Professor Thomas C. Duffy who directs the University’s bands and oversees the YSM Jazz Initiative, said Fuller brings to the program “expertise with combos, big bands, Latin jazz, and traditional jazz” and expertise in Cuban and Brazilian rhythms. Fuller has been “a major figure in the jazz scene since I arrived here in 1982,” Duffy said.

A key component of the Initiative is the Yale Jazz Ensemble, which is being reconstituted after being suspended two years ago. Formerly an extracurricular undergraduate organization, the Yale Jazz Ensemble, under Duffy’s direction, will be open to all Yale students.

“These days,” Fuller said, “there’s an enormous amount of interest among the undergraduates to have more formalized jazz studies, and I’m happy to be part of the Jazz Initiative in bringing jazz into the realm of serious study.”

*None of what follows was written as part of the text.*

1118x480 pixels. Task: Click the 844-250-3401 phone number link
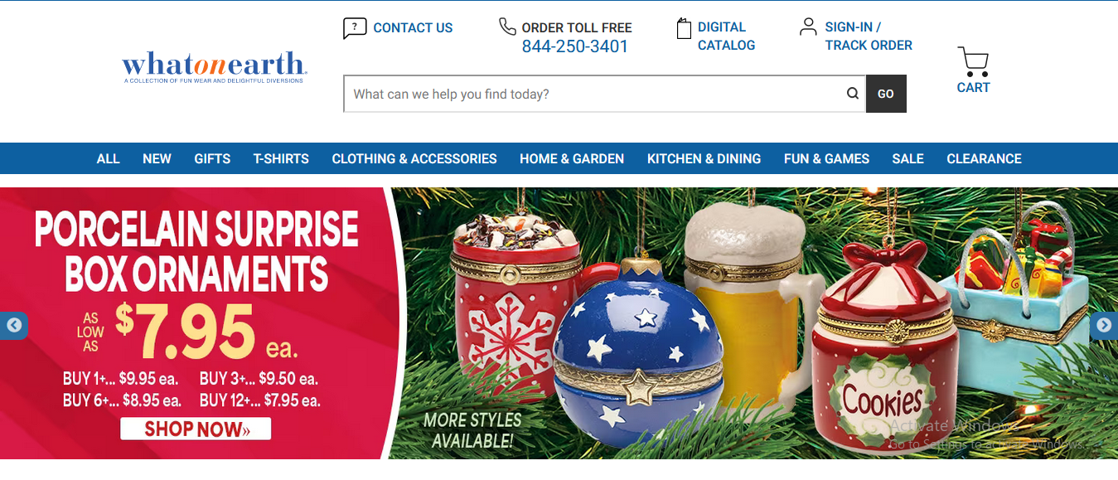pyautogui.click(x=575, y=46)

In addition to Escoffery and Fuller, who will each coach jazz combos, saxophonist Carrie Koffman will serve as a private instructor on the instrument. Koffman will bring to the Initiative an expertise that the School had previously been without.

The Initiative, which was announced by YSM Dean Robert Blocker in July, is built on a legacy of jazz instruction and programming at the School, beginning with a historic 1972 Jazz Convocation in Woolsey Hall that brought the giants of the art form to Yale, launched the Ellington Jazz Series, and provided a home for Professor and Ellington Jazz Series Artistic Director Willie Ruff’s concept of a “conservatory without walls.”

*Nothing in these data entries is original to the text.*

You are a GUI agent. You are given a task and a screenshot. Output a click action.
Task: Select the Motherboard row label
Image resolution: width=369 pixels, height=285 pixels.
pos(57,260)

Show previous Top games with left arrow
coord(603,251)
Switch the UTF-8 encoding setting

Congrats to YMS and Jeff Fuller. I graduated in 1958 (BM/MM). I received a certificate of merit award in 1976 in commercial music. I was essentially a jazz player who supported myself by playing commercial music. It became a career first in New York, and then in Las Vegas where I’ve been these last 56 years. I am now semi retired…but still play jazz with various groups from small ensembles to big bands.
I was looked upon as being an outsider when I was at YMS because of my jazz playing. How I wish that they had this program when I was a student! The only teacher who really appreciated my ability to improvise was Ralph Kirkpatrick. He really “dug” my playing. Don Currier, my piano teacher, also appreciated my ability to improvise and harmonic ear. Quincy Porter enjoyed my 2 part counterpoint fugue. He acknowledged my “natural”countepoint. It came out of playing jazz my whole lifetime.
Best luck on your new program. God, I wish I were still a student there….I’d be sitting in the front seat!
I’ve played with Jeff……a great artist……and teacher. He deserves this position. He’ll be great for the students.